━━━━━ Records shown ━━━━━

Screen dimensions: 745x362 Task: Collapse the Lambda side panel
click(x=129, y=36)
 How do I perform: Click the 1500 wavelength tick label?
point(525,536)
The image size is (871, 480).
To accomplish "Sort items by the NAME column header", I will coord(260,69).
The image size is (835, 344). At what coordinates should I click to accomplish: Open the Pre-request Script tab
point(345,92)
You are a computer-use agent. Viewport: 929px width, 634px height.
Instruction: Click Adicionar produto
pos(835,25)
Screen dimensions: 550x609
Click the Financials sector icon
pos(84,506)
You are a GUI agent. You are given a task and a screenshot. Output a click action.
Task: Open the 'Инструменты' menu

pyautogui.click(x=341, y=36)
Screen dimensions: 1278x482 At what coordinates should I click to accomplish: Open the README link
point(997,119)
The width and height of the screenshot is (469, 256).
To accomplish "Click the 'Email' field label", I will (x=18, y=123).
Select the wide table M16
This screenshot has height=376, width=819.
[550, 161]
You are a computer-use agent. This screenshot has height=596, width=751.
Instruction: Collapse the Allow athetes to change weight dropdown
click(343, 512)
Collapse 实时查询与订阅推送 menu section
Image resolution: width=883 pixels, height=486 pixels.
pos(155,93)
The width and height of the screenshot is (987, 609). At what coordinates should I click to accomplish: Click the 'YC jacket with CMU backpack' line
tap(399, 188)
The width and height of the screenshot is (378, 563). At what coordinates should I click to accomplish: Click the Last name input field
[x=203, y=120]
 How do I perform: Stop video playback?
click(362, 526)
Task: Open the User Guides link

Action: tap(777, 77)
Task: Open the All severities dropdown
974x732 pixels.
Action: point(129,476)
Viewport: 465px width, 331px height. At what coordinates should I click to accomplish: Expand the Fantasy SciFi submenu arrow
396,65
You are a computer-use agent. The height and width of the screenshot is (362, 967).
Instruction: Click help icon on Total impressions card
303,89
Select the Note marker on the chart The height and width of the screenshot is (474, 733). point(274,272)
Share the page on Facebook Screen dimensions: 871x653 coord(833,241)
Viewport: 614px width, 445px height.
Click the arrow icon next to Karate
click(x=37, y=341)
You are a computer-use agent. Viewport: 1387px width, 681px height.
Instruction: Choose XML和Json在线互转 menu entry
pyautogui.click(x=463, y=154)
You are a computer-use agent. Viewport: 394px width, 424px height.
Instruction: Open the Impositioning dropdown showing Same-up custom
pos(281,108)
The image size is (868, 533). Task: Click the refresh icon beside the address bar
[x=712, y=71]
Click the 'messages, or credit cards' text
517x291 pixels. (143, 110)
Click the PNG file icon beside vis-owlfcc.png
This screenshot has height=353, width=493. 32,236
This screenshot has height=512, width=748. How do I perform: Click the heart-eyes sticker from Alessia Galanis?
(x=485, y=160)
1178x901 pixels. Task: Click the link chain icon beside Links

━━━━━

Work instructions — Above are some lines. Repeat exactly, and only, those from the line that has "The image size is (871, 480)." through the line that has "You are a GUI".

Answer to this exercise —
The image size is (871, 480).
To accomplish "Sort items by the NAME column header", I will coord(260,69).
The image size is (835, 344). At what coordinates should I click to accomplish: Open the Pre-request Script tab
point(345,92)
You are a computer-use agent. Viewport: 929px width, 634px height.
Instruction: Click Adicionar produto
pos(835,25)
Screen dimensions: 550x609
Click the Financials sector icon
pos(84,506)
You are a GUI agent. You are given a task and a screenshot. Output a click action.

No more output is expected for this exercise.